#### Task instructions
Give back the line that contains "Screen dimensions: 411x474" and every following line, exactly as they appear, through the end of the data.

────────────────

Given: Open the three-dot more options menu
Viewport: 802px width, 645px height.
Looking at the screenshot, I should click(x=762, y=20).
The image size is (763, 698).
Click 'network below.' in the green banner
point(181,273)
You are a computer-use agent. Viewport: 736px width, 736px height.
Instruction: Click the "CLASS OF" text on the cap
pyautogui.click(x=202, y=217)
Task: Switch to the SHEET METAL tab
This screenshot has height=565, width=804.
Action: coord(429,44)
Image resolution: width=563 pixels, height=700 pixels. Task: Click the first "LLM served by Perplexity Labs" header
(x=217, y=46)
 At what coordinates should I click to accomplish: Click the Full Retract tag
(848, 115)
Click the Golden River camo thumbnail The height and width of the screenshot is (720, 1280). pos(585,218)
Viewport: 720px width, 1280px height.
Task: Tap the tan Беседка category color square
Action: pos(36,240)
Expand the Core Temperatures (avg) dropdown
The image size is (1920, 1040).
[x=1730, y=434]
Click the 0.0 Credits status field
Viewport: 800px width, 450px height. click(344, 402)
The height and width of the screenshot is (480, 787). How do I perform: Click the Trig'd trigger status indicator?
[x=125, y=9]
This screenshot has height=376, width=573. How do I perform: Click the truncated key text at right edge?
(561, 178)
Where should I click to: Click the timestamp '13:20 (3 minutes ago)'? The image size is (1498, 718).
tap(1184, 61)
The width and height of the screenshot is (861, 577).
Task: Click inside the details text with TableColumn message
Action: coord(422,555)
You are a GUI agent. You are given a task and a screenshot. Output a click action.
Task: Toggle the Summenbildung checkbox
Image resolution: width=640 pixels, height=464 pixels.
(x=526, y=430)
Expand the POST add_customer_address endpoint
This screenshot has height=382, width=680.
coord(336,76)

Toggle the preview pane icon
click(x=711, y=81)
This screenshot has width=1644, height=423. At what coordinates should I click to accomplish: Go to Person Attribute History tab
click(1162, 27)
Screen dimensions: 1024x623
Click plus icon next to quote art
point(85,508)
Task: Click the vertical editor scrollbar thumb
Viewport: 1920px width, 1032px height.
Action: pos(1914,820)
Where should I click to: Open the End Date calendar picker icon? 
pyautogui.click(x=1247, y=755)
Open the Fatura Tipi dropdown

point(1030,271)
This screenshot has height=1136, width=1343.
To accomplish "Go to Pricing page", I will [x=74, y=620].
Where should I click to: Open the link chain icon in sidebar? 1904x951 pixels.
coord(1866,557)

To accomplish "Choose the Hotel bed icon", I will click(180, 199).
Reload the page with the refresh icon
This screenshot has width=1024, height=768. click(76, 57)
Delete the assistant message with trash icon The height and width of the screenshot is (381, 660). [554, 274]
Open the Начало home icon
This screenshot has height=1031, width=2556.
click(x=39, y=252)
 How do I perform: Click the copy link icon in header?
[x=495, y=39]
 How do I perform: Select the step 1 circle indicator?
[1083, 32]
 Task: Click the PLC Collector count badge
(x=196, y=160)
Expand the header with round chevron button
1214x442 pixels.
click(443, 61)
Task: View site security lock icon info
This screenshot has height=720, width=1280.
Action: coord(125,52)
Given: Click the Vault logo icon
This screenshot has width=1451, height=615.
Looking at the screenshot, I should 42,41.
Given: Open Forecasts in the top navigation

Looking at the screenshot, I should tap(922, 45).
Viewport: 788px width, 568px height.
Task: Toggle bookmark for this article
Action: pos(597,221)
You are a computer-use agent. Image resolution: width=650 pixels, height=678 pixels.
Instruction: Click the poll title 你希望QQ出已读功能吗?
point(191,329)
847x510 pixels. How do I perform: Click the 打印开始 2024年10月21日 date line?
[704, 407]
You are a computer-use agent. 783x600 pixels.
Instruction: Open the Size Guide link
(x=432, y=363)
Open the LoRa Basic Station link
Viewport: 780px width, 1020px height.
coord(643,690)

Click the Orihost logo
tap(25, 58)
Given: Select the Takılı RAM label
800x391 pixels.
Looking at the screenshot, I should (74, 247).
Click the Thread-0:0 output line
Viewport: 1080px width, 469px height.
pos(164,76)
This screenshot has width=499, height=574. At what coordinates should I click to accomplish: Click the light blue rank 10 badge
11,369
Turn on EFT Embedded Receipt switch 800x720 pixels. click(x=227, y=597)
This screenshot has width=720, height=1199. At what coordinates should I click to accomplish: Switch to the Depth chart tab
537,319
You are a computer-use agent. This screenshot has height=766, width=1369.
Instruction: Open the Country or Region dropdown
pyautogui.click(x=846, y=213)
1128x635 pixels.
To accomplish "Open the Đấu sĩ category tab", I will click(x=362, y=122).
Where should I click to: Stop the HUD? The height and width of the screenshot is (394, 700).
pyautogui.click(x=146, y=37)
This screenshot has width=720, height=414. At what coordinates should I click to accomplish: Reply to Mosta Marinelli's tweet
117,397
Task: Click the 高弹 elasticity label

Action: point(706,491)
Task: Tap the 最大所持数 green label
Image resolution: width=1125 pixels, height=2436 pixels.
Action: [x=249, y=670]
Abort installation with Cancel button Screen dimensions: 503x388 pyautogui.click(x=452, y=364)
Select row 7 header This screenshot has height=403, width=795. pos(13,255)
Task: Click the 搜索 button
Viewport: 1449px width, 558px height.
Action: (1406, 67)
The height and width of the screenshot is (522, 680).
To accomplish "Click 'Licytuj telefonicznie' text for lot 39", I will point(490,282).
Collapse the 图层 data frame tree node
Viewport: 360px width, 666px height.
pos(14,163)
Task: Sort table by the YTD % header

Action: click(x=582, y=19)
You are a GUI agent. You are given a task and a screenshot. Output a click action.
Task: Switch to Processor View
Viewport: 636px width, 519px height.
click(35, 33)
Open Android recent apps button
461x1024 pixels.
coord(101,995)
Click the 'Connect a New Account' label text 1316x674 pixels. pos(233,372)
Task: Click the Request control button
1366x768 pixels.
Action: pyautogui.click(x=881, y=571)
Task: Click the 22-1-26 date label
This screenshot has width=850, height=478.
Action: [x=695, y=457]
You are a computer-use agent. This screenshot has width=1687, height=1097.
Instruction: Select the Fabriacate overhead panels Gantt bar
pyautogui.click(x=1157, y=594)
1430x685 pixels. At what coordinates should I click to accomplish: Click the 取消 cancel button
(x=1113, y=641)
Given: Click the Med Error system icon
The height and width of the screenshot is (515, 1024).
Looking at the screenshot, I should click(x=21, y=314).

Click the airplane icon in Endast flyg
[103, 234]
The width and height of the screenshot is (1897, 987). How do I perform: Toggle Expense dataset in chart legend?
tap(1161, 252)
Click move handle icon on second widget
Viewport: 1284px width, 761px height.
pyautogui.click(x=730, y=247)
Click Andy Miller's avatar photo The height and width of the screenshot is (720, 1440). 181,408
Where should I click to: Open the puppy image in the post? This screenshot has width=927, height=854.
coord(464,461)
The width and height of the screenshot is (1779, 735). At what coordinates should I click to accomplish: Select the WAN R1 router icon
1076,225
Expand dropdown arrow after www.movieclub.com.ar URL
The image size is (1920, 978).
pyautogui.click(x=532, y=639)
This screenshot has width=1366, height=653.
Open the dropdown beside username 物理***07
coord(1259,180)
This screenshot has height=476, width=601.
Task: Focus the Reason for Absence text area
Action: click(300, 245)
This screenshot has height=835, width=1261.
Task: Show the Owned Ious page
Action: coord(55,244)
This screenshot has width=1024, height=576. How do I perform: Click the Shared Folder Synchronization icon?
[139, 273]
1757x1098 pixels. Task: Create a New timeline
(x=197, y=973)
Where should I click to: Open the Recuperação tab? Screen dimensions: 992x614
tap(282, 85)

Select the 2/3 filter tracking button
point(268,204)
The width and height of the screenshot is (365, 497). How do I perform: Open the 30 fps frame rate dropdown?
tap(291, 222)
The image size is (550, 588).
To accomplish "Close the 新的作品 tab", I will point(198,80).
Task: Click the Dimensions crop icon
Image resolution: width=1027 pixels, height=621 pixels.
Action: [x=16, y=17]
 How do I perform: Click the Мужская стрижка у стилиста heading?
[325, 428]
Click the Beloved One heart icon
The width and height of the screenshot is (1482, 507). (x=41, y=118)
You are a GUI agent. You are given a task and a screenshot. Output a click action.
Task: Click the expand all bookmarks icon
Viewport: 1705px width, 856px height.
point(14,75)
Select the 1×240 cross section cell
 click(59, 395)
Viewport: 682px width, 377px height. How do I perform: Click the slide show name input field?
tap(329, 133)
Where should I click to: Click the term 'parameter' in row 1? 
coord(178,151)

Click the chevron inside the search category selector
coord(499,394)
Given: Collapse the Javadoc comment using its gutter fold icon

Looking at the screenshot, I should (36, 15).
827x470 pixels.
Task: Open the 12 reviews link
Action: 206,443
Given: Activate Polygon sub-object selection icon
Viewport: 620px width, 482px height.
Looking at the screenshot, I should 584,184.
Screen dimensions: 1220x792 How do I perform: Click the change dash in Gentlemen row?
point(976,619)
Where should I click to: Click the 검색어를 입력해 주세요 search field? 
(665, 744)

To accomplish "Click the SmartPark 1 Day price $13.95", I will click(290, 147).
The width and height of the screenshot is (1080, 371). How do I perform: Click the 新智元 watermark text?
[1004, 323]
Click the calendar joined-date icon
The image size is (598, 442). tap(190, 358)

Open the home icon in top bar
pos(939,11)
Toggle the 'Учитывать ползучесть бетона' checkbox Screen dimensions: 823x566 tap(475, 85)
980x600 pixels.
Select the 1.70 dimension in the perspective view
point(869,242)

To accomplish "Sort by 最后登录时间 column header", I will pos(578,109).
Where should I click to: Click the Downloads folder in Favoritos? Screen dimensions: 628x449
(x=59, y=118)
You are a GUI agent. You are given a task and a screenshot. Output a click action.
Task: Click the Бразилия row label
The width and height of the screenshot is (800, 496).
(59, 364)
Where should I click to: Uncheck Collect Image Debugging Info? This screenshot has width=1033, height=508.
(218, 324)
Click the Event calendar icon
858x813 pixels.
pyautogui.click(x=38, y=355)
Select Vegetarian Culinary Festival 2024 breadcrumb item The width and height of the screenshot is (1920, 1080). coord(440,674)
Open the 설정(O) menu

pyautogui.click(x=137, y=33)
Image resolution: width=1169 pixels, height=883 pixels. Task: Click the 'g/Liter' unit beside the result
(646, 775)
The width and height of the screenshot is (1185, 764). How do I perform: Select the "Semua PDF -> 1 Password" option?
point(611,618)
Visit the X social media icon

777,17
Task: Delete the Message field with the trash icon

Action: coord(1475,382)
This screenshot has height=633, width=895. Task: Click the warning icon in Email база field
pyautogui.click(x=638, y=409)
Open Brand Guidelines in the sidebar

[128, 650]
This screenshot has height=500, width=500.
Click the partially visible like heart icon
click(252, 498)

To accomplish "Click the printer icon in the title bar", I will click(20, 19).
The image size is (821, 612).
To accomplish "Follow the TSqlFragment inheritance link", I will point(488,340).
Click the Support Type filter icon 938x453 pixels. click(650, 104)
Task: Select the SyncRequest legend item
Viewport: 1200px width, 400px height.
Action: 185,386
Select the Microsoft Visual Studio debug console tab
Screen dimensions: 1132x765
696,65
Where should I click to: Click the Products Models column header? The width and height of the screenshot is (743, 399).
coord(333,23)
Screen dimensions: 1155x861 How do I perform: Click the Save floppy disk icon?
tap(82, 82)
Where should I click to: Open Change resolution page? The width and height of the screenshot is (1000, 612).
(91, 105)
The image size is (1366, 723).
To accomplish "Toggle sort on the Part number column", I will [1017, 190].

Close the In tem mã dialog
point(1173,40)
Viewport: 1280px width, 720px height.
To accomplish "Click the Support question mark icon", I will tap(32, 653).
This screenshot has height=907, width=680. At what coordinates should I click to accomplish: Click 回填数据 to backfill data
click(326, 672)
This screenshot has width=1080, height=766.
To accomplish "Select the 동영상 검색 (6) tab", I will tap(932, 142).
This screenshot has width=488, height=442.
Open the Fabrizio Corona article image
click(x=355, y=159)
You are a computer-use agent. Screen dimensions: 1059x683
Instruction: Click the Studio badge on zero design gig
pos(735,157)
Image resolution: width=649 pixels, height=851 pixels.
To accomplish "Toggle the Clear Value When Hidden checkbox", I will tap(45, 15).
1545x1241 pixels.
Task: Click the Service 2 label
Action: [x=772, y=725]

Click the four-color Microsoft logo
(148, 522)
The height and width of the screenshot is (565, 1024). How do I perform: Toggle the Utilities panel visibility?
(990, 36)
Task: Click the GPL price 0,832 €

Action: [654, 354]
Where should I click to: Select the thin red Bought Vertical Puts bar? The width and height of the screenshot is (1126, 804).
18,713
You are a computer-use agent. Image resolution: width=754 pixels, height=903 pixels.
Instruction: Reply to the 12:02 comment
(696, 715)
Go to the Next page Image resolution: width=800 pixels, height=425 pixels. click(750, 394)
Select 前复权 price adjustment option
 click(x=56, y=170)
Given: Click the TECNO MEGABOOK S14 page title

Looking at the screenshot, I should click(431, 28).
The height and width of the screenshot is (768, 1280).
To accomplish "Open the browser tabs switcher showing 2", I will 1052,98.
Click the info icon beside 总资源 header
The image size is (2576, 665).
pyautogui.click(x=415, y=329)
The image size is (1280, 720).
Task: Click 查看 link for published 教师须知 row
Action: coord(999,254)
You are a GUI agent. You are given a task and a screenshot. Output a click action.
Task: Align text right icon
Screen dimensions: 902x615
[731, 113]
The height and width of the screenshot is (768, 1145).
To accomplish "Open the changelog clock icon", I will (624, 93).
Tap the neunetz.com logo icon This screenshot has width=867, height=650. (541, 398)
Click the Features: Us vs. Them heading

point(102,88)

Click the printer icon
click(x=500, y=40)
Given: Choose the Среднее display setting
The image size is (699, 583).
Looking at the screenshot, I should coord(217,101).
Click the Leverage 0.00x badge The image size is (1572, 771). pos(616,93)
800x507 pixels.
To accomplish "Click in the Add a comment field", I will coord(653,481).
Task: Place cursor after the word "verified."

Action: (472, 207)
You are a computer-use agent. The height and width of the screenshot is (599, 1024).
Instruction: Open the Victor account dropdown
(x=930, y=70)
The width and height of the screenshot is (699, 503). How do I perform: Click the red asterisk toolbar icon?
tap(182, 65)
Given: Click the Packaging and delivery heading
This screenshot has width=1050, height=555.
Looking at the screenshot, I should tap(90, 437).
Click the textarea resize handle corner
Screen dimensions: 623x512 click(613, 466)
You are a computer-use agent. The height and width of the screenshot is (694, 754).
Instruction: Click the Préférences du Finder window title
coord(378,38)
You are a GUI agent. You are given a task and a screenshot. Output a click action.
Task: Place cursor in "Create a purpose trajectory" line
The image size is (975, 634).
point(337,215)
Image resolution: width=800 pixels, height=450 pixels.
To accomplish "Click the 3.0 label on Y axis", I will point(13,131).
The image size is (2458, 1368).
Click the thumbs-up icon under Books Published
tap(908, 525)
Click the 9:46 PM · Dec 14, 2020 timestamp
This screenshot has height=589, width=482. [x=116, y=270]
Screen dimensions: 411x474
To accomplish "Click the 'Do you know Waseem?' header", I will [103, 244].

────────────────

#### Written answer
Screen dimensions: 411x474
To accomplish "Click the 'Do you know Waseem?' header", I will [103, 244].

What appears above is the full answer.